For the following questions answer them individually
The sum of the square of the modulus of the elements in the set $$\{z = a + ib : a, b \in \mathbb{Z}, z \in \mathbb{C}, |z - 1| \leq 1, |z - 5| \leq |z - 5i|\}$$ is ________
The remainder when $$428^{2024}$$ is divided by 21 is __________
Let the centre of a circle, passing through the points $$(0, 0)$$, $$(1, 0)$$ and touching the circle $$x^2 + y^2 = 9$$, be $$(h, k)$$. Then for all possible values of the coordinates of the centre $$(h, k)$$, $$4(h^2 + k^2)$$ is equal to _________
Let $$\lim_{n \to \infty} \left(\frac{n}{\sqrt{n^4+1}} - \frac{2n}{(n^2+1)\sqrt{n^4+1}} + \frac{n}{\sqrt{n^4+16}} - \frac{8n}{(n^2+4)\sqrt{n^4+16}} + \ldots + \frac{n}{\sqrt{n^4+n^4}} - \frac{2n \cdot n^2}{(n^2+n^2)\sqrt{n^4+n^4}}\right)$$ be $$\frac{\pi}{k}$$, using only the principal values of the inverse trigonometric functions.

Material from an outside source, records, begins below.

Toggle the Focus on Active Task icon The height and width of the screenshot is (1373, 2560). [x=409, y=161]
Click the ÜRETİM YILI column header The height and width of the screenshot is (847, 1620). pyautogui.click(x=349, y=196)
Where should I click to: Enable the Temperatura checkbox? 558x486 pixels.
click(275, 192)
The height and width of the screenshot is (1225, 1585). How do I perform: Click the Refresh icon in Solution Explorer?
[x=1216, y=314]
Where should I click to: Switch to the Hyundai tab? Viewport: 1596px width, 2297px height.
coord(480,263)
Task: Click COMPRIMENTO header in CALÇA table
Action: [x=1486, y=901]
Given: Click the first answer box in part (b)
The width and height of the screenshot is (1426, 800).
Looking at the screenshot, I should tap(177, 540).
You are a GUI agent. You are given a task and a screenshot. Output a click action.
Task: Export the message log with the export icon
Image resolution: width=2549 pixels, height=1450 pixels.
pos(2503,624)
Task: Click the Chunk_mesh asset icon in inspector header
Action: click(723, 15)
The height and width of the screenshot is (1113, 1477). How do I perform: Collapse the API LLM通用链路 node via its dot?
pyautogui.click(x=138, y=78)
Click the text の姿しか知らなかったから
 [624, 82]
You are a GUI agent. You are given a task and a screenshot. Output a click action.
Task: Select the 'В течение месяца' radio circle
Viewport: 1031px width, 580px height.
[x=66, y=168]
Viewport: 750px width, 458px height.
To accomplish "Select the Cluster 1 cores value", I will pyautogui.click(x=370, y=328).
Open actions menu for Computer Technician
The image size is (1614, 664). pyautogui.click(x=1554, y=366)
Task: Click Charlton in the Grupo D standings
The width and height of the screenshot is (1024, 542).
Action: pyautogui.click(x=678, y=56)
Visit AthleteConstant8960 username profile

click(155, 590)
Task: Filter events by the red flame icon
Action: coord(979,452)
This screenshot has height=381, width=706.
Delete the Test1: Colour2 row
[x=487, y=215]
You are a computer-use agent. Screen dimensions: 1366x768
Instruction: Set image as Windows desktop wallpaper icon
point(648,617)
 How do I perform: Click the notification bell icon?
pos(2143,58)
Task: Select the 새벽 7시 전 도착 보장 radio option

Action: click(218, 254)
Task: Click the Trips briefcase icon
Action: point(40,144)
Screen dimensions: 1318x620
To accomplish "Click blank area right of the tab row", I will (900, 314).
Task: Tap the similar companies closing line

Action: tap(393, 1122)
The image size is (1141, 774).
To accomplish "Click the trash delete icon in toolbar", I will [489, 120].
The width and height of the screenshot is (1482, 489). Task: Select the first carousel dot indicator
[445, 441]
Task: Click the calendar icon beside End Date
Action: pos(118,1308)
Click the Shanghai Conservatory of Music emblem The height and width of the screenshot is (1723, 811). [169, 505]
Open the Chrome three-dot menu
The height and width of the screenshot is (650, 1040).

Then $$k^2$$ is equal to ________
Let $$A = \{2, 3, 6, 7\}$$ and $$B = \{4, 5, 6, 8\}$$. Let $$R$$ be a relation defined on $$A \times B$$ by $$(a_1, b_1) R (a_2, b_2)$$ if and only if $$a_1 + a_2 = b_1 + b_2$$. Then the number of elements in $$R$$ is _________
Let $$A$$ be a non-singular matrix of order 3. If $$\det(3 \text{ adj}(2 \text{ adj}((\det A)A))) = 3^{-13} \cdot 2^{-10}$$ and $$\det(3 \text{ adj}(2A)) = 2^m \cdot 3^n$$, then $$|3m + 2n|$$ is equal to ________
If a function $$f$$ satisfies $$f(m + n) = f(m) + f(n)$$ for all $$m, n \in \mathbb{N}$$ and $$f(1) = 1$$, then the largest natural number $$\lambda$$ such that $$\sum_{k=1}^{2022} f(\lambda + k) \leq (2022)^2$$ is equal to _________
Let $$f : (0, \pi) \rightarrow \mathbb{R}$$ be a function given by
$$f(x) = \begin{cases} \left(\frac{8}{7}\right)^{\frac{\tan 8x}{\tan 7x}}, & 0 < x < \frac{\pi}{2} \\ a - 8, & x = \frac{\pi}{2} \\ (1 + |\cot x|)^{\frac{b}{|\tan x|}}, & \frac{\pi}{2} < x < \pi \end{cases}$$
where $$a, b \in \mathbb{Z}$$. If $$f$$ is continuous at $$x = \frac{\pi}{2}$$, then $$a^2 + b^2$$ is equal to ________
Let the set of all positive values of $$\lambda$$, for which the point of local minimum of the function $$(1 + x(\lambda^2 - x^2))$$ satisfies $$\frac{x^2 + x + 2}{x^2 + 5x + 6} < 0$$, be $$(\alpha, \beta)$$. Then $$\alpha^2 + \beta^2$$ is equal to _________
Let a, b and c denote the outcome of three independent rolls of a fair tetrahedral die, whose four faces are marked $$1, 2, 3, 4$$. If the probability that $$ax^2 + bx + c = 0$$ has all real roots is $$\frac{m}{n}$$, $$\gcd(m, n) = 1$$, then $$m + n$$ is equal to ________